Lichen striatus (LS) is a self-limiting, inflammatory, linear dermatitis of unknown origin. It is an eruption characterized by sudden onset of flat-topped, 1 to 4 mm, pink, tan, or hypopigmented papules in a linear configuration or Blaschkoid distribution. The etiology of LS still remains elusive but it has been observed in atopic patients and subsequent to immunization or infection1. In our present report, we describe the development of LS in a patient with aplastic anemia after allogenic peripheral blood stem cell transplantation (PBSCT).

A 19-year old Korean woman was presented with 1-month history of an asymptomatic linear eruption on the left upper back and left arm. The lesion had initially appeared on the left wrist and slowly extended to left arm and back over the period of 3 weeks to form a linear band. About 17 months back, she underwent allogenic PBSCT from unrelated donor, as she was suffering from aplastic anemia. The PBSCT was successful and she didn't have any infections or graft-versus host disease except for herpes zoster on left T9 dermatome about 6 months back.
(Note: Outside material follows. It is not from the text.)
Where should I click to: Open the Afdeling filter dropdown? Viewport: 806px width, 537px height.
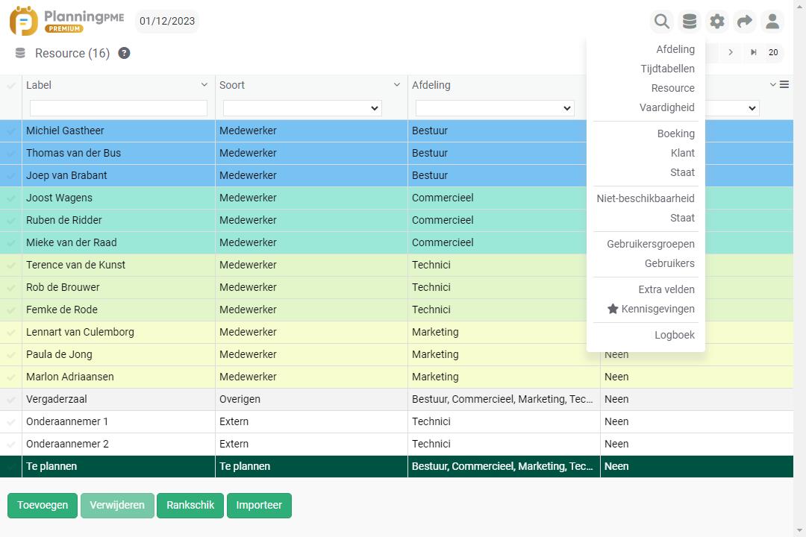point(494,108)
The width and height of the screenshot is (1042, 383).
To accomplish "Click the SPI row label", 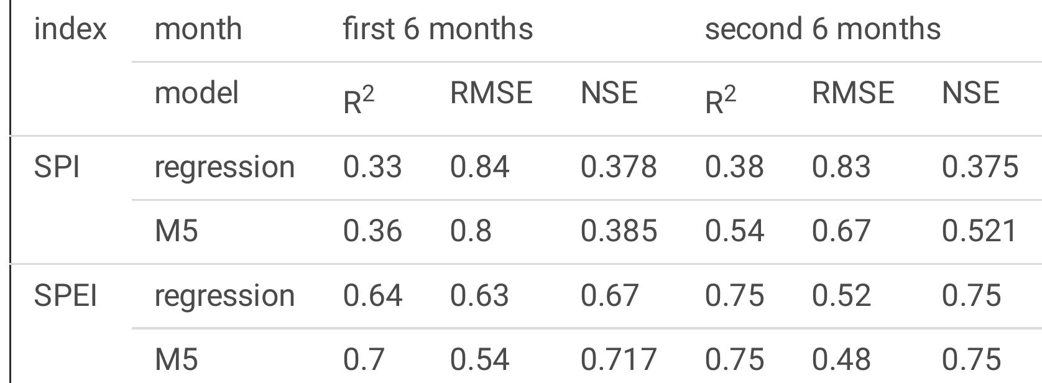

Physical examination revealed linearly arranged brownish to erythematous papules on and along the left wrist, arm and left back following the line of Blaschko (Fig. 1). Histopathologic examination of papules on left arm revealed the presence of a lichenoid, lymphocytic infiltration and scattered melanin incontinence in the papillary dermis with epidermal hyperkeratosis, exocytosis of lymphocytes and necrotic keratinocytes (Fig. 2). This condition was compatible with lichen striatus. The patient was treated with topical application of 0.1% tacrolimus ointment, twice daily. After 2 months of follow-up examination, it was seen that the lesion disappeared leaving mild hyperpigmentation.

To the best of our knowledge, our patient is the first report of LS occurring after allogenic stem cell transplantation (SCT). Blaschko lines have an embryologic origin and correspond to the direction of growth of the cutaneous cells, resulting in a cutaneous mosaicism2. The genetic mosaicism could be responsible for cutaneous antigenic mosaicism, and for instance the expression of which might be induced by a viral infection3. The viral infection could then trigger an inflammatory T-cell response in a Blaschko-linear fashion3. From pathogenetic point of view, LS has been considered to be the consequence of an acquired stimulus that induces a loss of immunotolerance to embryologically abnormal clones, resulting in a T-cell-mediated inflammatory reaction1. At base line, the aberrant clone of keratinocytes is not clinically apparent. However, several triggering factors such as infection, immunization, cutaneous injury, hypersensitivity have been reported to induce a loss of immunotolerance to embryologically abnormal clones, resulting in a T-cell-mediated inflammation (Fig. 3)1.

After allogenic SCT, the transplanted graft could contain immunologic competent cells, which can attack the recipient tissues, which are not present in the transplant donor. Graft-versus-host disease (GVHD) occurs by its own mechanism. Based on the time of presentation, cutaneous GVHD is divided into acute (<100 days after transplantation) and chronic disease (>100 days after transplantation). The chronic GVHD is further subclassified into a more epithelial or lichenoid and a main dermal or sclerodermoid form4. Lichenoid GVHD following a unilateral linear configuration was reported by Beers et al.5 While acute GVHD results from the action of alloreactive immunocompetent donor T cells, chronic GVHD occurs when autoreactive donor T cells differentiating within the host reacts against "altered self" or normal allogeneic determinants on host cells6. Viral infections may induce viral antigens that mimic minor or major histocompatibility complex antigens and trigger immune responses that induce GVHD5.

To our knowledge, LS has not been reported as a manifestation of chronic GVHD. In the case presented here, we believe that the occurrence of LS in our patient after PBSCT is more than just a mere coincidence. We postulate that the donor cells recognize the aberrant clone of keratinocytes by the mechanism of chronic GVHD, which had not been reacted by patient's own cells because of immunologic tolerance, developed in fetal life. Therefore, we think that SCT could be one of the triggering factors in the development of LS. In addition, we further report that LS after PBSCT may be a subtype of chronic GVHD. Further research and reports are needed to confirm this theory.